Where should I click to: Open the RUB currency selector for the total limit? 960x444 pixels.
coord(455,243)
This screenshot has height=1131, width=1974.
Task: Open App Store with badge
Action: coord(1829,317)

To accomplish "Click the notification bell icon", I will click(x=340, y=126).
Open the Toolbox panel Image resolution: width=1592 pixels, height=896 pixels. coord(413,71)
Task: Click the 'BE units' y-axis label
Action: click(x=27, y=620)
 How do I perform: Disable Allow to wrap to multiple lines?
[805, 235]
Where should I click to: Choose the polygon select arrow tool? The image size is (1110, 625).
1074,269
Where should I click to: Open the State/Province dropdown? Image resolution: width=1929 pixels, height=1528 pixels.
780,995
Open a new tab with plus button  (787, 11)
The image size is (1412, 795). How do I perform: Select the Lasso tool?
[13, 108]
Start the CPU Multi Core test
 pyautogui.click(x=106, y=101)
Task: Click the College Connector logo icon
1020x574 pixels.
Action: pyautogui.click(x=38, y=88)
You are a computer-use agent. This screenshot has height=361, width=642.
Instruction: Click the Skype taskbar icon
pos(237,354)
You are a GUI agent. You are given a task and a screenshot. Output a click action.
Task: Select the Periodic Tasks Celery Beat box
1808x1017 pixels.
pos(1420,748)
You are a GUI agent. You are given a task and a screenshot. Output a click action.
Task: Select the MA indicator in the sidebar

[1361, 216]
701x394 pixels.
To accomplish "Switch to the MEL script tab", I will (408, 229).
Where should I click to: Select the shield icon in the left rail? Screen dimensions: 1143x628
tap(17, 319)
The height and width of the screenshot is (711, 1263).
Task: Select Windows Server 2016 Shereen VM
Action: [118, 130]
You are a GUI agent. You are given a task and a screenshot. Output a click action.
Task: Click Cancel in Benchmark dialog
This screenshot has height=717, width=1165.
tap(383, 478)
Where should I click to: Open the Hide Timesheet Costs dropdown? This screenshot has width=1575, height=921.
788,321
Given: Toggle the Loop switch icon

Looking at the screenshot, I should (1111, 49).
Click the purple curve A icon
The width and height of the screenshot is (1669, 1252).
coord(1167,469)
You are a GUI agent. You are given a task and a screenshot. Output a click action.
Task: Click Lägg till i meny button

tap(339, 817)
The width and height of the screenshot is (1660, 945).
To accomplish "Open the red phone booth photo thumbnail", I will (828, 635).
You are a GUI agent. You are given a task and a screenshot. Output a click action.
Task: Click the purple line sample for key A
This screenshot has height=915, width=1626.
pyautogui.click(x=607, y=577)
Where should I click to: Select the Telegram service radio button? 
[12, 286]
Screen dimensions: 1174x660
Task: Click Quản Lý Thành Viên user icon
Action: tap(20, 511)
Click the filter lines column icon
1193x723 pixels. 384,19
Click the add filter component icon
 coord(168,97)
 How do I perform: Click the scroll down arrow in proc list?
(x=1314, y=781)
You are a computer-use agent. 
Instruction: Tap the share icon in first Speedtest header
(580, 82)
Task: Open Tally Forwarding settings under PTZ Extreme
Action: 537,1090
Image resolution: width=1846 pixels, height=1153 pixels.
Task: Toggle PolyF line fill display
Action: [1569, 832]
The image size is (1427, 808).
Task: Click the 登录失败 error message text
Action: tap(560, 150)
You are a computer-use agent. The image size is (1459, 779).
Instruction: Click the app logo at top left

■ **Action item**: Check each line of the records above for the string "logo", and report every line that has it.

■ **Answer below**:
Task: Click the College Connector logo icon
Instruction: Click the app logo at top left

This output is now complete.